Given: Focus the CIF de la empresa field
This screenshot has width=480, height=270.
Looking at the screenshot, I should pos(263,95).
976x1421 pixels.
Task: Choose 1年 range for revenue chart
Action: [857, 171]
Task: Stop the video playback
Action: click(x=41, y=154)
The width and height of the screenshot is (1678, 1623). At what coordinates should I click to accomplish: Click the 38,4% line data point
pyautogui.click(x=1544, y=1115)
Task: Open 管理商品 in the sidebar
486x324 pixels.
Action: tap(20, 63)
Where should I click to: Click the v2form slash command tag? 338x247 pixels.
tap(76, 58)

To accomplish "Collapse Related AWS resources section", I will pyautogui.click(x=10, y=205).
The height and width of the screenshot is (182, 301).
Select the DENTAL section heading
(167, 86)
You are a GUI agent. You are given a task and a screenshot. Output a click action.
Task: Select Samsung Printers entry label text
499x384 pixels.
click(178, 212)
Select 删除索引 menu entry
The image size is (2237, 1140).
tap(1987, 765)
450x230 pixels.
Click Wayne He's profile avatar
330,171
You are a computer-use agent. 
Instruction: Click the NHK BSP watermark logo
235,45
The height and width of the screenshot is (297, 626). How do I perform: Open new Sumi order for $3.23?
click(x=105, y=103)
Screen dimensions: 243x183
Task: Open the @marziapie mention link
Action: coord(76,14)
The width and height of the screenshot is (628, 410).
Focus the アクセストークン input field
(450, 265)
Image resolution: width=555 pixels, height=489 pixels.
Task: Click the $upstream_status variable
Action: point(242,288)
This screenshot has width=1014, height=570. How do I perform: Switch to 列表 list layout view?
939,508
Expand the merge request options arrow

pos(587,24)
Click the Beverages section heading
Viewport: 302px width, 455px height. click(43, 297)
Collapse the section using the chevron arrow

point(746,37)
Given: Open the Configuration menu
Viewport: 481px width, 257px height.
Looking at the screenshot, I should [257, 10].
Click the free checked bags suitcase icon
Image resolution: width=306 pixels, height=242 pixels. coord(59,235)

▸ **Task**: Lay out the material above as a JSON list of strings, one string per line and no strings for blank lines.

▸ **Written reply**:
[
  "Given: Focus the CIF de la empresa field",
  "This screenshot has width=480, height=270.",
  "Looking at the screenshot, I should pos(263,95).",
  "976x1421 pixels.",
  "Task: Choose 1年 range for revenue chart",
  "Action: [857, 171]",
  "Task: Stop the video playback",
  "Action: click(x=41, y=154)",
  "The width and height of the screenshot is (1678, 1623). At what coordinates should I click to accomplish: Click the 38,4% line data point",
  "pyautogui.click(x=1544, y=1115)",
  "Task: Open 管理商品 in the sidebar",
  "486x324 pixels.",
  "Action: tap(20, 63)",
  "Where should I click to: Click the v2form slash command tag? 338x247 pixels.",
  "tap(76, 58)",
  "To accomplish \"Collapse Related AWS resources section\", I will pyautogui.click(x=10, y=205).",
  "The height and width of the screenshot is (182, 301).",
  "Select the DENTAL section heading",
  "(167, 86)",
  "You are a GUI agent. You are given a task and a screenshot. Output a click action.",
  "Task: Select Samsung Printers entry label text",
  "499x384 pixels.",
  "click(178, 212)",
  "Select 删除索引 menu entry",
  "The image size is (2237, 1140).",
  "tap(1987, 765)",
  "450x230 pixels.",
  "Click Wayne He's profile avatar",
  "330,171",
  "You are a computer-use agent. ",
  "Instruction: Click the NHK BSP watermark logo",
  "235,45",
  "The height and width of the screenshot is (297, 626). How do I perform: Open new Sumi order for $3.23?",
  "click(x=105, y=103)",
  "Screen dimensions: 243x183",
  "Task: Open the @marziapie mention link",
  "Action: coord(76,14)",
  "The width and height of the screenshot is (628, 410).",
  "Focus the アクセストークン input field",
  "(450, 265)",
  "Image resolution: width=555 pixels, height=489 pixels.",
  "Task: Click the $upstream_status variable",
  "Action: point(242,288)",
  "This screenshot has width=1014, height=570. How do I perform: Switch to 列表 list layout view?",
  "939,508",
  "Expand the merge request options arrow",
  "pos(587,24)",
  "Click the Beverages section heading",
  "Viewport: 302px width, 455px height. click(43, 297)",
  "Collapse the section using the chevron arrow",
  "point(746,37)",
  "Given: Open the Configuration menu",
  "Viewport: 481px width, 257px height.",
  "Looking at the screenshot, I should [257, 10].",
  "Click the free checked bags suitcase icon",
  "Image resolution: width=306 pixels, height=242 pixels. coord(59,235)"
]